Material provided.
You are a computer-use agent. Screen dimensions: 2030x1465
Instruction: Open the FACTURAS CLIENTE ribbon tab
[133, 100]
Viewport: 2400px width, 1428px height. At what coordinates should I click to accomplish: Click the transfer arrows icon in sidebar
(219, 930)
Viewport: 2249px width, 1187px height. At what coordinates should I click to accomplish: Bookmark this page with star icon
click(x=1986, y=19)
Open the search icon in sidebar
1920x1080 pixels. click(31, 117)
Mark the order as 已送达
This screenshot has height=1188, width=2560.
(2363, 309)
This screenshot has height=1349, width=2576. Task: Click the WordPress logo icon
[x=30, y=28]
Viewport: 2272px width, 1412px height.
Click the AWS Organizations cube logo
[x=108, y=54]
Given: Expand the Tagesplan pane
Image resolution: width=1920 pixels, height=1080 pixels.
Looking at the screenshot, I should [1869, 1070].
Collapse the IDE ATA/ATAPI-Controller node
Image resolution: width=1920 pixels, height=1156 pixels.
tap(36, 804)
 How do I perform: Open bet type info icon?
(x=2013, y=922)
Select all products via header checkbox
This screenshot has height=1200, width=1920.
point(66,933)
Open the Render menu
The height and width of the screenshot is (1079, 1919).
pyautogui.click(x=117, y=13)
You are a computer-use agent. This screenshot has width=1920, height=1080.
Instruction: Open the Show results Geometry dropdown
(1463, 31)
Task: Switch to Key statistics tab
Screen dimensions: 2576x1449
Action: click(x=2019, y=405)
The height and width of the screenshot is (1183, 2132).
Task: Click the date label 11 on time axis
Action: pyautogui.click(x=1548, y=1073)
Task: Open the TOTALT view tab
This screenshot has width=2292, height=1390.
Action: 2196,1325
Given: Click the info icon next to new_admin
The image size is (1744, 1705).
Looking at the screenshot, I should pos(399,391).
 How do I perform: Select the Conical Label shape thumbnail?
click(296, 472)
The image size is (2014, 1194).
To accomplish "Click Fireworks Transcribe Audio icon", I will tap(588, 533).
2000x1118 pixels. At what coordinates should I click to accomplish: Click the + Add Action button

What to produce. Give only the number of lines in the entries above that contain the string "computer".

Response to this exercise. 2